━━ Supplied text

Garbage collection of binaries

Bjorn Gustavsson bjorn@REDACTED
Mon Oct 20 14:02:08 CEST 2003


Garbage collections of binaries is a tricky issue.

To clarify how binaries are removed: It is done by a combination of
garbage collection and reference counters. Binaries are represented in
each process as small objects on the heap. Those objects are also part
of a linked list (one list per process). After each garbage collection,
the linked list is scanned to which objects were not moved (thus, no longer
referenced). For each unreferenced object, the reference count in the binary
itself is decreased.

As a consequence of the above, if a binary is referenced from the
old generation heap, it cannot be removed until a new major collection
(a.k.a. fullsweep collection) is done. How often a major collection occurs
depends on the application.

━━━━
━━ Records supplied

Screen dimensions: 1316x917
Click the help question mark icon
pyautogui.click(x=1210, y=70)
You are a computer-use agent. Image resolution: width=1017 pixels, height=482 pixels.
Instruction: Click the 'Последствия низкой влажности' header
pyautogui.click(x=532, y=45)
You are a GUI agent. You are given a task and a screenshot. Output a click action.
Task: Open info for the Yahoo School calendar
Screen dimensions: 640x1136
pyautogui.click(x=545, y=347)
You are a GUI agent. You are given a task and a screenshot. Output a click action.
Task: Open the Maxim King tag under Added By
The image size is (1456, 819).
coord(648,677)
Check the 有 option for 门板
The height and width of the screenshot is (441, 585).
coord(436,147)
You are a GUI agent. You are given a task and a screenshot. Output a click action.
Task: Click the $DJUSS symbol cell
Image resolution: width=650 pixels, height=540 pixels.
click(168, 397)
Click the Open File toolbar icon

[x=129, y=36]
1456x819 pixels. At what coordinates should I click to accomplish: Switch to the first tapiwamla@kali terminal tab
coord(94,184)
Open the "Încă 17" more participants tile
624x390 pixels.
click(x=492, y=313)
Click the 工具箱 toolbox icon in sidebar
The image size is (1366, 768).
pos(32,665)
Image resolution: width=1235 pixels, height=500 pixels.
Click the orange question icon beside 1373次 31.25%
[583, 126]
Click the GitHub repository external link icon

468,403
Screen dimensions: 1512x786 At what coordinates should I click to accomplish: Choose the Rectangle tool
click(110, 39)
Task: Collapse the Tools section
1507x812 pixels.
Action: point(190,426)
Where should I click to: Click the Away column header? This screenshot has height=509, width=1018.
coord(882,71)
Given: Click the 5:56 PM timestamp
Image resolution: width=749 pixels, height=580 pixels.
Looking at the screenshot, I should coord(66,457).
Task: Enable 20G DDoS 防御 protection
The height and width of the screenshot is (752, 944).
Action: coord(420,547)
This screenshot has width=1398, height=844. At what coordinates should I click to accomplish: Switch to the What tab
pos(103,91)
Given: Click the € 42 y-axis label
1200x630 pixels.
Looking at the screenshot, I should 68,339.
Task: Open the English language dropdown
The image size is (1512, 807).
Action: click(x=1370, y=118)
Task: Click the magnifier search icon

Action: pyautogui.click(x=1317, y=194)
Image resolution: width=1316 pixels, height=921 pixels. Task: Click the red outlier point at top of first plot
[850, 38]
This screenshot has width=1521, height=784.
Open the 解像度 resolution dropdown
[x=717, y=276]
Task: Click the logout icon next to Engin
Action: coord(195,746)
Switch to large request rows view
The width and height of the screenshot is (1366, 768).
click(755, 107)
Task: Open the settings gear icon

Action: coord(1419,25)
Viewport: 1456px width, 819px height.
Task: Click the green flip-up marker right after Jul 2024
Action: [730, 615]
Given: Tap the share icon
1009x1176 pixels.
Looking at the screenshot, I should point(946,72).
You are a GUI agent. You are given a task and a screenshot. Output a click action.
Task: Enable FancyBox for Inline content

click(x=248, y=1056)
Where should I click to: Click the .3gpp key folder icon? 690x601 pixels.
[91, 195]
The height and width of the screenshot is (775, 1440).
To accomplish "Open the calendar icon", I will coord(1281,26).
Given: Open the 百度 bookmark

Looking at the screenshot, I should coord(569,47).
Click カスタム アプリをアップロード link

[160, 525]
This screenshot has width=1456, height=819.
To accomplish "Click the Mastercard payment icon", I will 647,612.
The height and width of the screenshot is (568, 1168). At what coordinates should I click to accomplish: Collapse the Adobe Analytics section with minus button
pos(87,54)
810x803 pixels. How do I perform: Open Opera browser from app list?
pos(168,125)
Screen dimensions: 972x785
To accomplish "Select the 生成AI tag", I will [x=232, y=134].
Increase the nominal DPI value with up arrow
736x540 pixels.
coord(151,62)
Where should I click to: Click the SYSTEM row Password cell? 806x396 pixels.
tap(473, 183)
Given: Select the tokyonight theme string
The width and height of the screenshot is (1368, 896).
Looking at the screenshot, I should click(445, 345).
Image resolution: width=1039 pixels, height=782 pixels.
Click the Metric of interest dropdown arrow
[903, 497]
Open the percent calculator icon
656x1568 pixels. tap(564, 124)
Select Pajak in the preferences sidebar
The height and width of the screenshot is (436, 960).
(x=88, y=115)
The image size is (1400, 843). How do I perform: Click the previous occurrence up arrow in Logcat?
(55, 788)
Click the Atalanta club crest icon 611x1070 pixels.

━━━━

Exercise requirements -
**1.** Can you reproduce the records, starting at their first line and ending at the line containing "coord(436,147)", changing "Screen dimensions" to "Display size" and leaving everything else as it is?
**2.** What might come next in the text on garbage collection of binaries? Continue it after its final sentence.

Responses to the exercise -
**1.**
Display size: 1316x917
Click the help question mark icon
pyautogui.click(x=1210, y=70)
You are a computer-use agent. Image resolution: width=1017 pixels, height=482 pixels.
Instruction: Click the 'Последствия низкой влажности' header
pyautogui.click(x=532, y=45)
You are a GUI agent. You are given a task and a screenshot. Output a click action.
Task: Open info for the Yahoo School calendar
Display size: 640x1136
pyautogui.click(x=545, y=347)
You are a GUI agent. You are given a task and a screenshot. Output a click action.
Task: Open the Maxim King tag under Added By
The image size is (1456, 819).
coord(648,677)
Check the 有 option for 门板
The height and width of the screenshot is (441, 585).
coord(436,147)

**2.**
If a process is known to have large binaries but small amounts of live
heap data, the process can be started using the spawn_opt/4, passing in the
'{fullsweep_after,0}' option. (See the documentation for spawn_opt/4 for
further details.) That will make every GC a major collection (fullsweep),
cleaning away any binaries that are no longer referenced.

Note that a major collection copies all data that is is still alive; if you
have large amounts of live data on the heap doing a major collection every time
will typically be slower than the default generational GC (which only does a
major collection when there is no more place on the old generation heap).

BTW, when a process aquires a new binary, it gets "penalty points" so that it
will be garbage collected sooner. But a binary that has survived one GC will
not generate further "penalty points".

/Bjorn

Jesper Wilhelmsson <jesperw@REDACTED> writes:




> On Fri, 17 Oct 2003, Joachim Durchholz wrote:
> 
> > Jesper Wilhelmsson wrote:
> > > Binaries are referenced counted and are removed when their conter reach
> > > zero.
> >
> > This gives me another approach: when you're done with a binary, zero out
> > all references to it. The binary will go away immediately.
> 
> Well.. The only place where the reference count is decremented is in the
> GC and when a process dies.
> To manually decrement the reference count and promise the system to never
> use the address again is not a verry functional way of doing things.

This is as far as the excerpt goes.